» **RECORDS SHOWN**
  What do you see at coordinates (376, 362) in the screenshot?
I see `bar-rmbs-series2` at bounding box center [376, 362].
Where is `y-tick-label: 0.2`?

---

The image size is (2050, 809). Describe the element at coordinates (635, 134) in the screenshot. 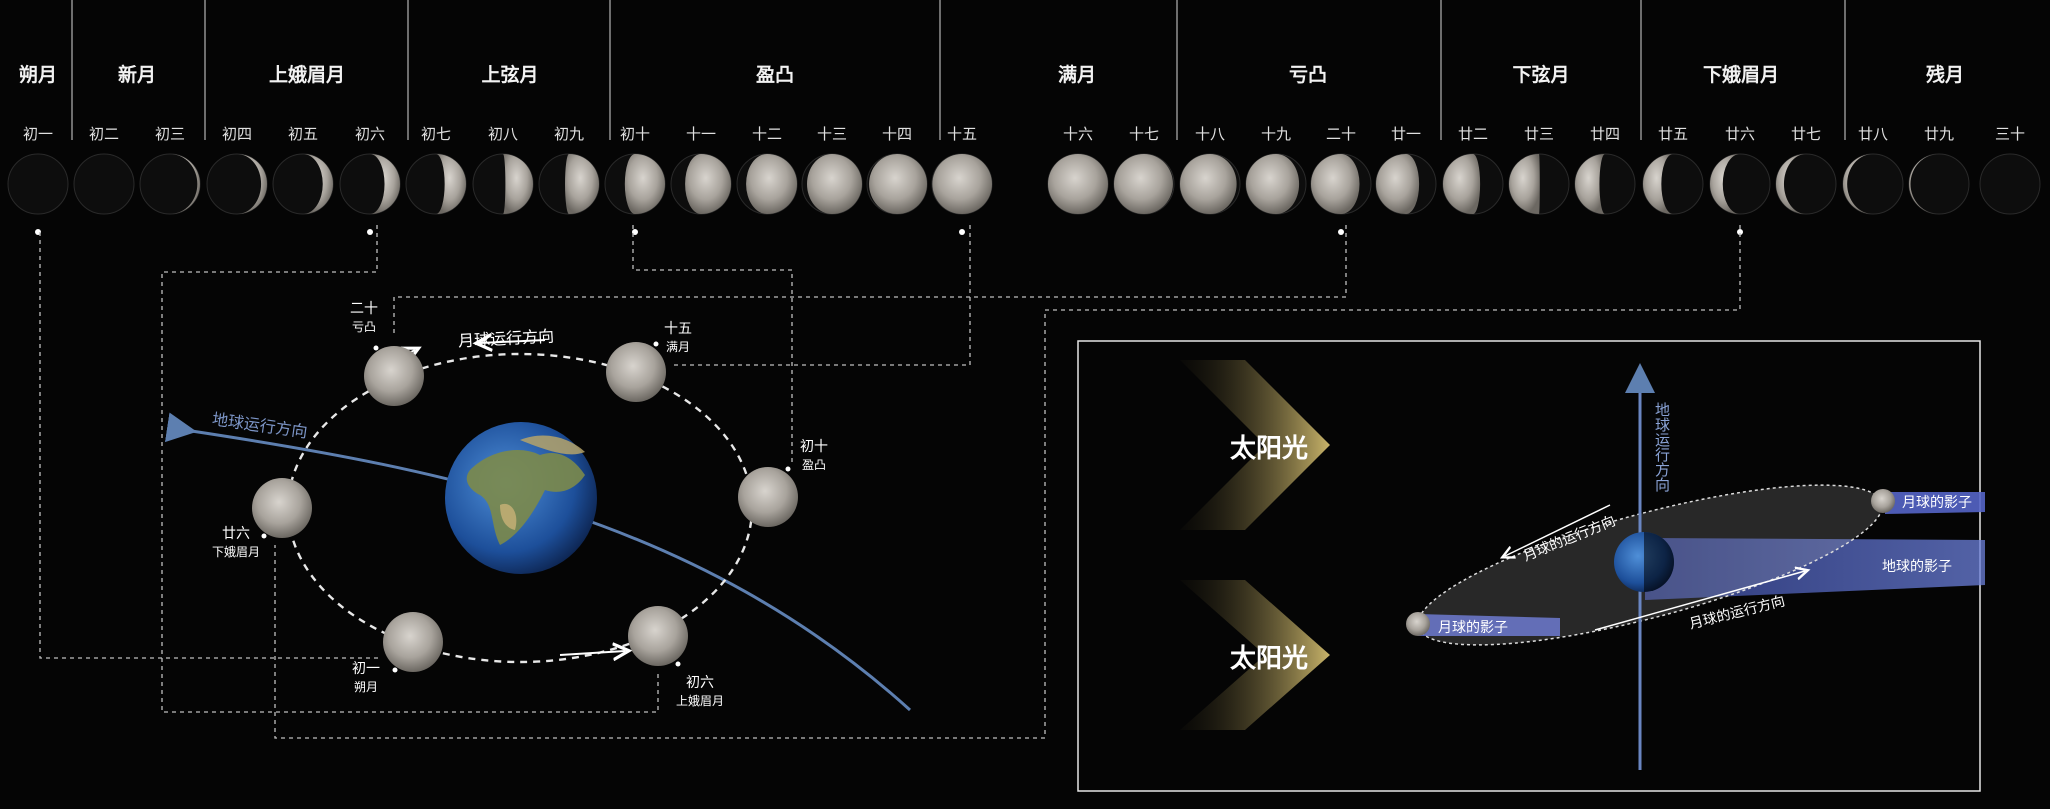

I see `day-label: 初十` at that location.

...

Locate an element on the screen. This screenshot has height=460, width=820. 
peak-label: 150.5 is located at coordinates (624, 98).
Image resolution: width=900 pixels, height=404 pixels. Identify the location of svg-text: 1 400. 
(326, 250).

» **WORK INSTRUCTION**
Return every line from the records above that contains the string "width".

» **WRITTEN RESPONSE**
Locate an element on the screen. This screenshot has height=460, width=820. 
Image resolution: width=900 pixels, height=404 pixels. Identify the location of svg-text: 1 400. 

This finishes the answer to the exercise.